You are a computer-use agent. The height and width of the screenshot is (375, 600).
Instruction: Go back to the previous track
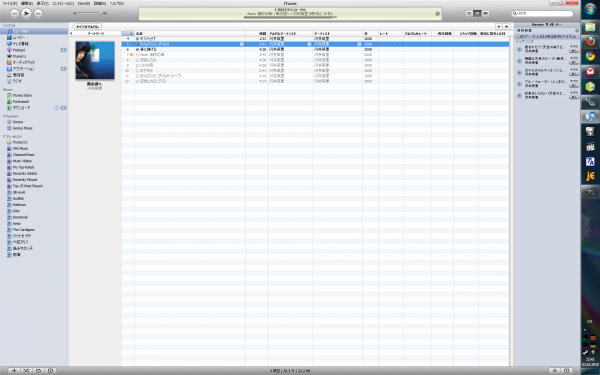pyautogui.click(x=14, y=13)

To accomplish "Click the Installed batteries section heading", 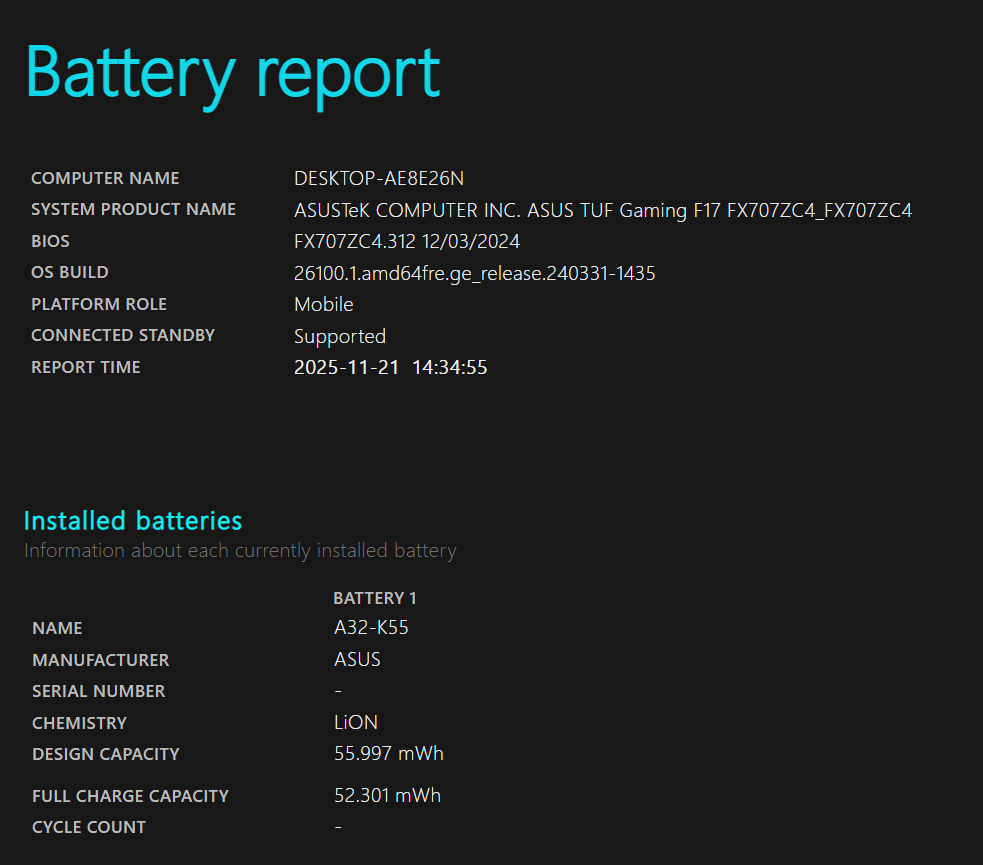I will (132, 521).
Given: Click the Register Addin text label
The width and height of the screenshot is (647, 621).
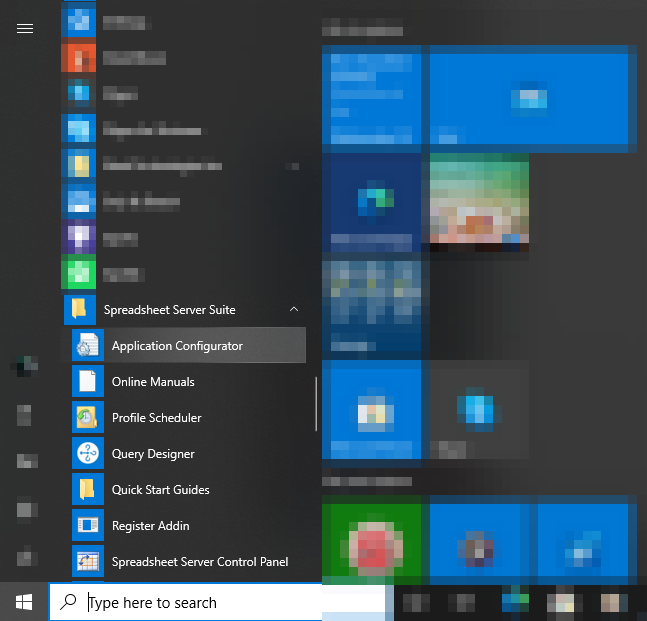Looking at the screenshot, I should pyautogui.click(x=150, y=526).

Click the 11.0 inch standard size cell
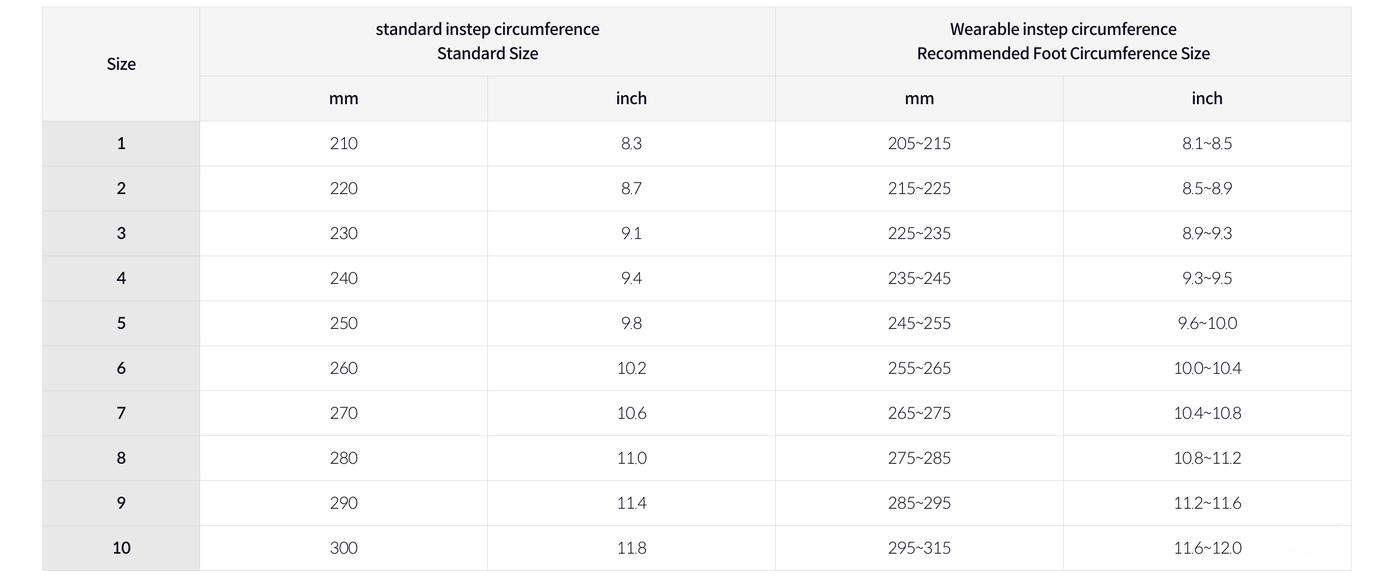pos(631,458)
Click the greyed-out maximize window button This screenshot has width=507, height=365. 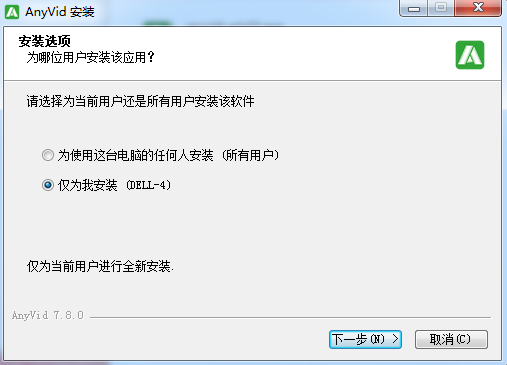(441, 8)
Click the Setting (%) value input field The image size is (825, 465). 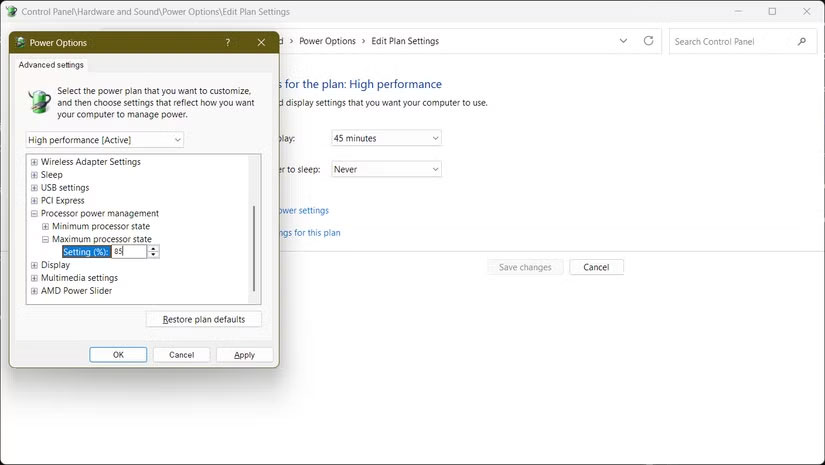tap(128, 252)
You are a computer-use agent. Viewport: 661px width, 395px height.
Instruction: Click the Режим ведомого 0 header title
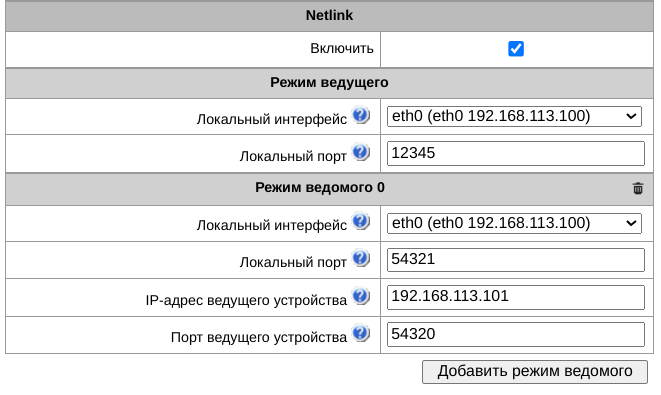[x=320, y=188]
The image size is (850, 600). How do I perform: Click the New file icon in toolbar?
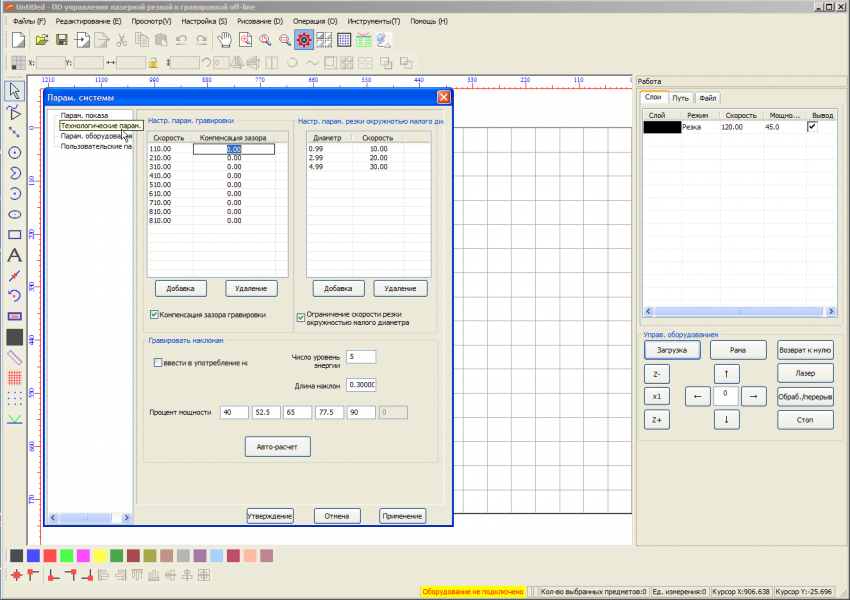18,40
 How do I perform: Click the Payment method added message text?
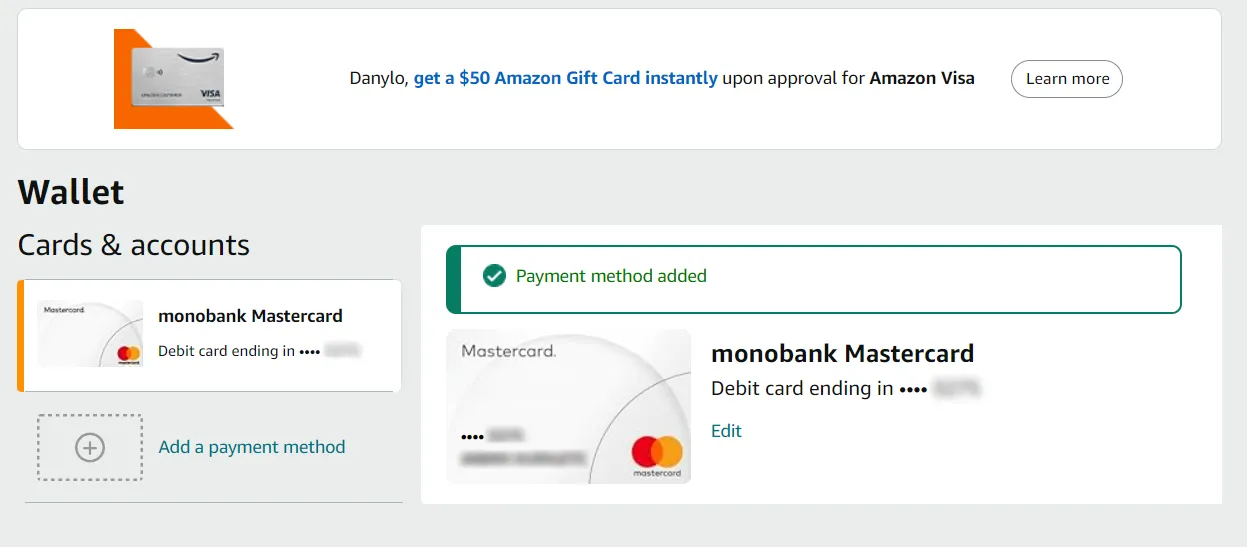pos(611,276)
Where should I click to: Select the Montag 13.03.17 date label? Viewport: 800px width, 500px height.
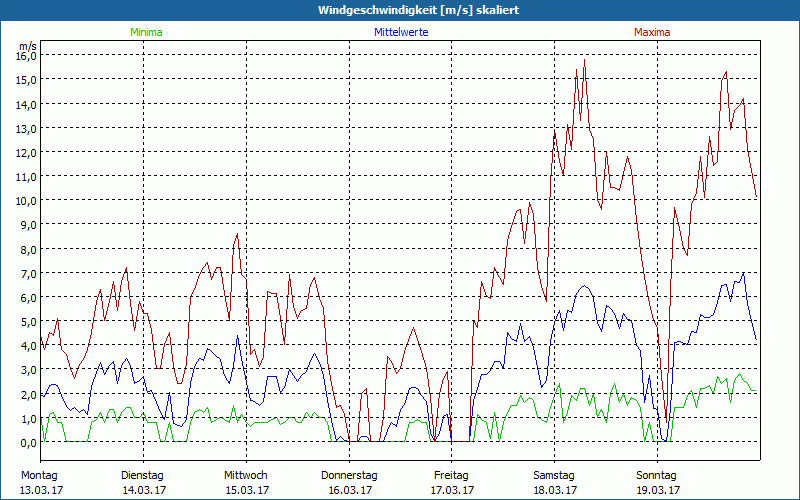41,483
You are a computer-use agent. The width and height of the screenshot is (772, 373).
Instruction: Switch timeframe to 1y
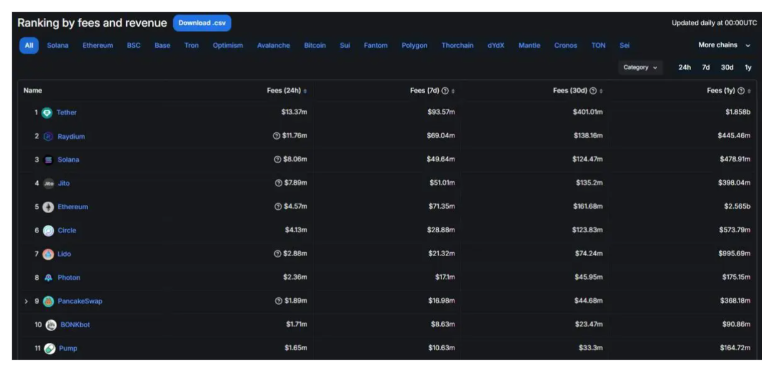pos(748,67)
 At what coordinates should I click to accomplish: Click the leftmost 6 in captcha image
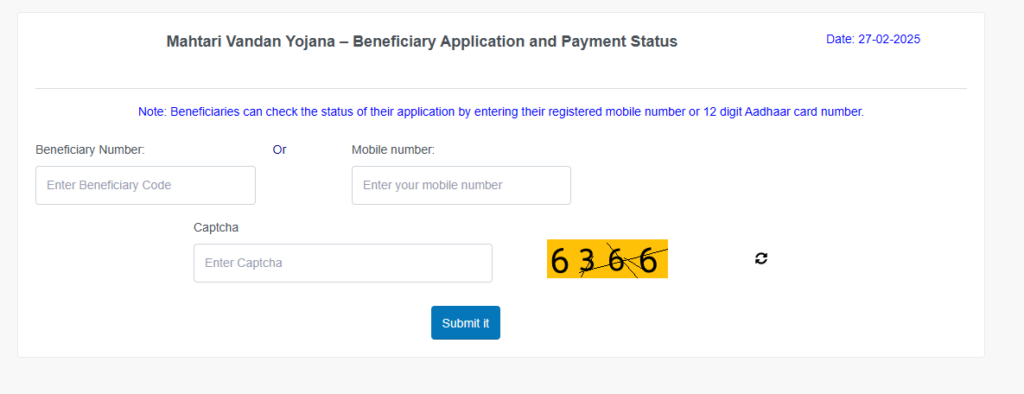[560, 261]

◆ Your task
Render the data from the line with "At what coordinates" up to and including the last line as a numbered list, skipping blank lines. Omit the pictures from the answer.

◆ Task response
1.  At what coordinates should I click to accomplish: Click the leftmost 6 in captcha image
2. [560, 261]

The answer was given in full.